WHAT IS EXPECTED
For the copy, please give all of the data again exactly and leave the pictures out.

####################

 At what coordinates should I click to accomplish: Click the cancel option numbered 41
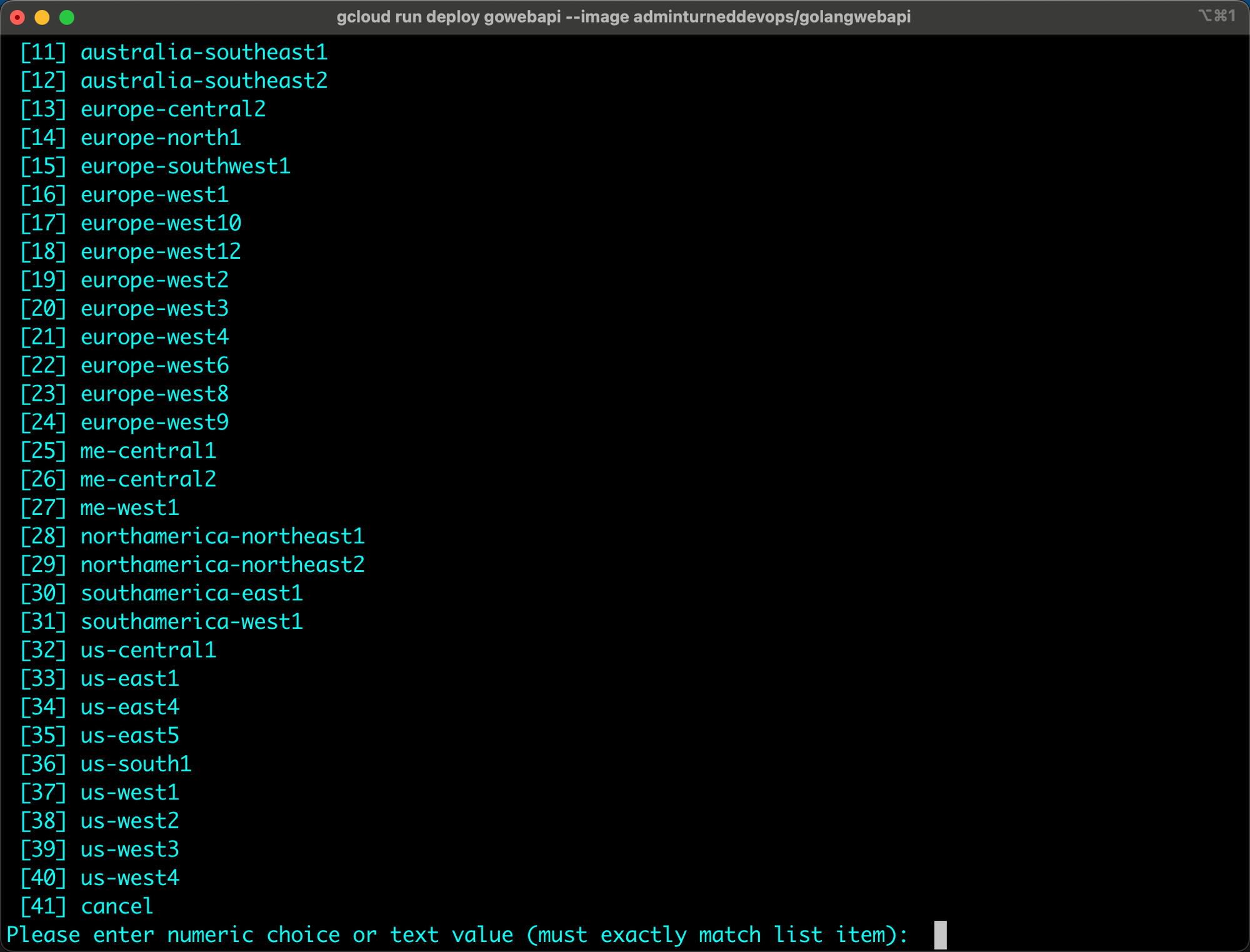click(117, 906)
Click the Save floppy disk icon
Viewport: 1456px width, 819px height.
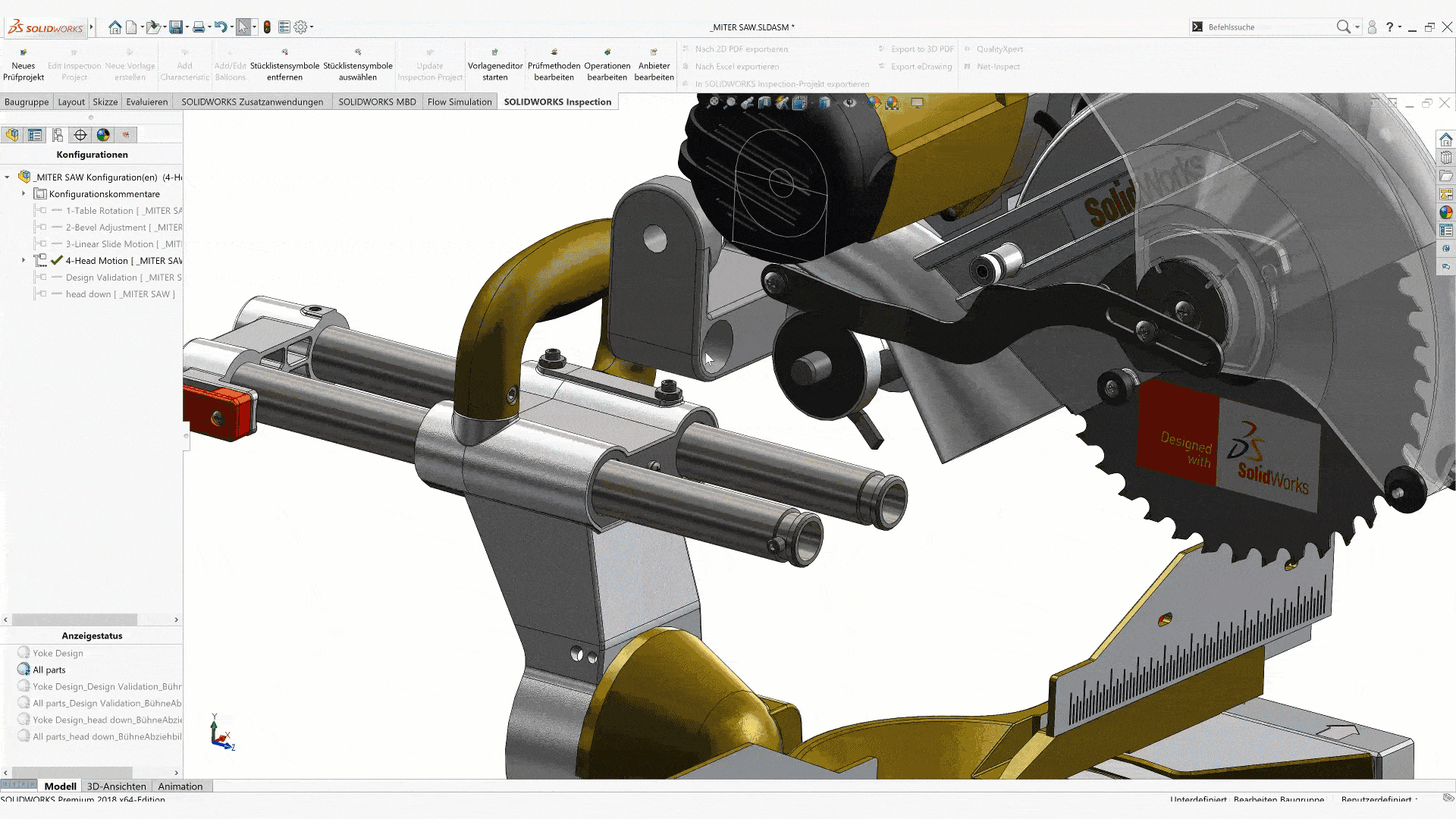coord(176,27)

####################

TASK RESULT
 At what coordinates should I click to accomplish: Click the cancel option numbered 41
click(117, 906)
Click the Save floppy disk icon
Viewport: 1456px width, 819px height.
coord(176,27)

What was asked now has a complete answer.